We can calculate Pearson's correlation between every pair of attributes.
- When it is close to 1, it means that there is a strong positive correlation. E.g., the median house value tends to go up when the median income goes up.
- When the coefficient is close to -1, it means that there is a strong negative correlation.
- Coefficients close to 0 means that there is no linear correlation.
Correlation analysis usually starts with a scatter diagram that graphically represents the relation of data pairs. The closer the scatter plot resembles a straight line, the higher the strength of association.
from pandas.plotting import scatter_matrix
attributes = ["median_house_value", "median_income", "total_rooms",
"housing_median_age"]
scatter_matrix(housing[attributes], figsize=(12, 8))
plt.show()
| Figure 6. This scatter matrix plots every numerical attribute against every other numerical attribute, plus a histogram of each numerical attribute |
Another way to check for correlation between attributes is to use the pandas scatter_matrix() function, which plots every numerical attribute against every other numerical attribute.
In the above picture, we are implementing 4 attributes (median_house_value, median_income, total_rooms, housing_median_age), there are a total of 16 plots (= 4 x 4).

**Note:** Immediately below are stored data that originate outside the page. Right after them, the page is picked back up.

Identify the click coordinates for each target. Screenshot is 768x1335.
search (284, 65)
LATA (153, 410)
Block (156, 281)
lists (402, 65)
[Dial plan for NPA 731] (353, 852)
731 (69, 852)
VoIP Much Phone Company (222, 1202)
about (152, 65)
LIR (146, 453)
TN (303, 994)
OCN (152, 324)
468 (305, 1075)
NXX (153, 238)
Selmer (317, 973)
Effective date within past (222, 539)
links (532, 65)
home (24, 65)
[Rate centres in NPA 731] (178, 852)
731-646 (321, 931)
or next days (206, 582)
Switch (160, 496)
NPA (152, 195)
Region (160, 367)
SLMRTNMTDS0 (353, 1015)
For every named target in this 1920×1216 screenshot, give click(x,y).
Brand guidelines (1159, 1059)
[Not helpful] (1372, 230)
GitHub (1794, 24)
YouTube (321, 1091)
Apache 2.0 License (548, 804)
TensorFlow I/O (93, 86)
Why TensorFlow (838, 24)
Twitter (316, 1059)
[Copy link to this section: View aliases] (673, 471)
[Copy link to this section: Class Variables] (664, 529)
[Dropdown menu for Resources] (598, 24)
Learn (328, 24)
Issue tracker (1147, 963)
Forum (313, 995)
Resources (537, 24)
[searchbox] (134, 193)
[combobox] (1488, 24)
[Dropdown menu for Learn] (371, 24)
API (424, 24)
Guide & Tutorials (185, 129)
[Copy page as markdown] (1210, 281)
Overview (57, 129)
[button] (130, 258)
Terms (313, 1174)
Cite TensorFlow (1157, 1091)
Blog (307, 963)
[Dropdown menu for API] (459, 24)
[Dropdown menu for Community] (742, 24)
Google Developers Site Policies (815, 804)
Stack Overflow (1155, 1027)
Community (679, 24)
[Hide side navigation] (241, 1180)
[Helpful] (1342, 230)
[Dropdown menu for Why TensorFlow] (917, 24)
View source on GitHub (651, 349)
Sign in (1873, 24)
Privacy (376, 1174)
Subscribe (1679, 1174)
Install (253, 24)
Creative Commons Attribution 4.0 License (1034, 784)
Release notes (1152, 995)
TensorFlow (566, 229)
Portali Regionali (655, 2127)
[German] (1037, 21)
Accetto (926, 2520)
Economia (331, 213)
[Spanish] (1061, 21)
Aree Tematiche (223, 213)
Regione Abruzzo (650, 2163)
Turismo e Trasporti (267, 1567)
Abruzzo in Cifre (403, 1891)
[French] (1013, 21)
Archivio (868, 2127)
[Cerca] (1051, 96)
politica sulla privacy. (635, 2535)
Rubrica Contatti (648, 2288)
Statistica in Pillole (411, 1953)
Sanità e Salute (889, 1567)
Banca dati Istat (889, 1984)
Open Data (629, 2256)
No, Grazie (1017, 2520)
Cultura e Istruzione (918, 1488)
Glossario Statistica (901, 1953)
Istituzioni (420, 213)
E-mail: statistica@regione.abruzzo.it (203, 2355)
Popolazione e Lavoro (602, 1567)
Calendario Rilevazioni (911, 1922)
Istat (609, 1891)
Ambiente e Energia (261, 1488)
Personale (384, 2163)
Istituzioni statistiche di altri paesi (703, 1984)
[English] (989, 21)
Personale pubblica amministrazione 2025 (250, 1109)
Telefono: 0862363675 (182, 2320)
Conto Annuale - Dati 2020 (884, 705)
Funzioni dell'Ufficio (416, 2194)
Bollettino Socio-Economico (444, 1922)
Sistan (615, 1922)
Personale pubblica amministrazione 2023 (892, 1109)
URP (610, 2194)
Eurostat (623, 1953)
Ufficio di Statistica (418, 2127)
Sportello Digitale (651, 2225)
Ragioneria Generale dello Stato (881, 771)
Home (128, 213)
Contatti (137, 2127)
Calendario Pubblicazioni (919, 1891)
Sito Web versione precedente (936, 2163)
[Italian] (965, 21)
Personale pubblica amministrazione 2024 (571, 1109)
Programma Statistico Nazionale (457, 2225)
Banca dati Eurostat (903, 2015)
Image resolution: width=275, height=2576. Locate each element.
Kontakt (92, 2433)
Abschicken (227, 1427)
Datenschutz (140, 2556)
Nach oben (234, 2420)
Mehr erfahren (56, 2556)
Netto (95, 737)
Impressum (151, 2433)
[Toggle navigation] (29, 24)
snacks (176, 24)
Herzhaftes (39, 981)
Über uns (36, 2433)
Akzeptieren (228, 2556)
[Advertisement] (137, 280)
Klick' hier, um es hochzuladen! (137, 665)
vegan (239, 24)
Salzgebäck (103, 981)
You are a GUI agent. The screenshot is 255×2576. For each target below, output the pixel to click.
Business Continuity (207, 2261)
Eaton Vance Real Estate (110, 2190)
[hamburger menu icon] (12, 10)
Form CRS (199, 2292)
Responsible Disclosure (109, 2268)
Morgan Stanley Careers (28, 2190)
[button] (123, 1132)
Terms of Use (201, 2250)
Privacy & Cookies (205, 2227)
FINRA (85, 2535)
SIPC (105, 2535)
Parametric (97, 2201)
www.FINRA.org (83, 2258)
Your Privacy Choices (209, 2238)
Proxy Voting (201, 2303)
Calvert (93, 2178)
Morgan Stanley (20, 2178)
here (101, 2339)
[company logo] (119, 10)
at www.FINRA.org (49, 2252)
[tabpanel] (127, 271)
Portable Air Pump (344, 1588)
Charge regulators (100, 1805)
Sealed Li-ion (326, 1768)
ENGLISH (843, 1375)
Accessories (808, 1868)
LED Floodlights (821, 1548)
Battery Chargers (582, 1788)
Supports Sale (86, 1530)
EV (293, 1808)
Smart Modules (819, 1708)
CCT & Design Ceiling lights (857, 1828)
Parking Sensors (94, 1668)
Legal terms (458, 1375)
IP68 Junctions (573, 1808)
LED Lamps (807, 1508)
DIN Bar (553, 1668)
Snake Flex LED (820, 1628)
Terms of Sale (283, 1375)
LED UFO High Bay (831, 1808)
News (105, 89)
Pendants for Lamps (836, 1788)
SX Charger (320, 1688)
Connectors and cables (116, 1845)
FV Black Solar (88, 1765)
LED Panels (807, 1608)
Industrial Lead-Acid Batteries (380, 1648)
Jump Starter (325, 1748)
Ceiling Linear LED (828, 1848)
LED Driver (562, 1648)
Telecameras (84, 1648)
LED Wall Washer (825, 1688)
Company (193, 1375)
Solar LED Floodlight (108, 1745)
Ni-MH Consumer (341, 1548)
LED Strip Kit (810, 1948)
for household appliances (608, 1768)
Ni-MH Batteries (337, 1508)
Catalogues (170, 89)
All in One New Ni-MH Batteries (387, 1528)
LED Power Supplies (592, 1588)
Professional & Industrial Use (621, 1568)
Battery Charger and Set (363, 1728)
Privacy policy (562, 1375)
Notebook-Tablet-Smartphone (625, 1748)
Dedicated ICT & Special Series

The most promising attribute to predict the median house is the median income, so plotting their correlation scatterplot.
housing.plot(kind="scatter", x="median_income", y="median_house_value",
alpha=0.1, grid=True)
plt.show()
Experiment with Attribute Combinations
One last thing you may want to do before preparing the data for Machine Learning algorithms is to try out various attribute combinations.
For example, the population parameter is not very useful, but obtaining another interesting attribute like 'population_per_household' is more useful by dividing the 'population' by the 'households' parameter.
housing["rooms_per_house"] = housing["total_rooms"] / housing["households"]
housing["bedrooms_ratio"] = housing["total_bedrooms"] / housing["total_rooms"]
housing["population_per_house"] = housing["population"] / housing["households"]
Now let's look at the correlation matrix again:
corr_matrix = housing.corr()
corr_matrix["median_house_value"].sort_values(ascending=False)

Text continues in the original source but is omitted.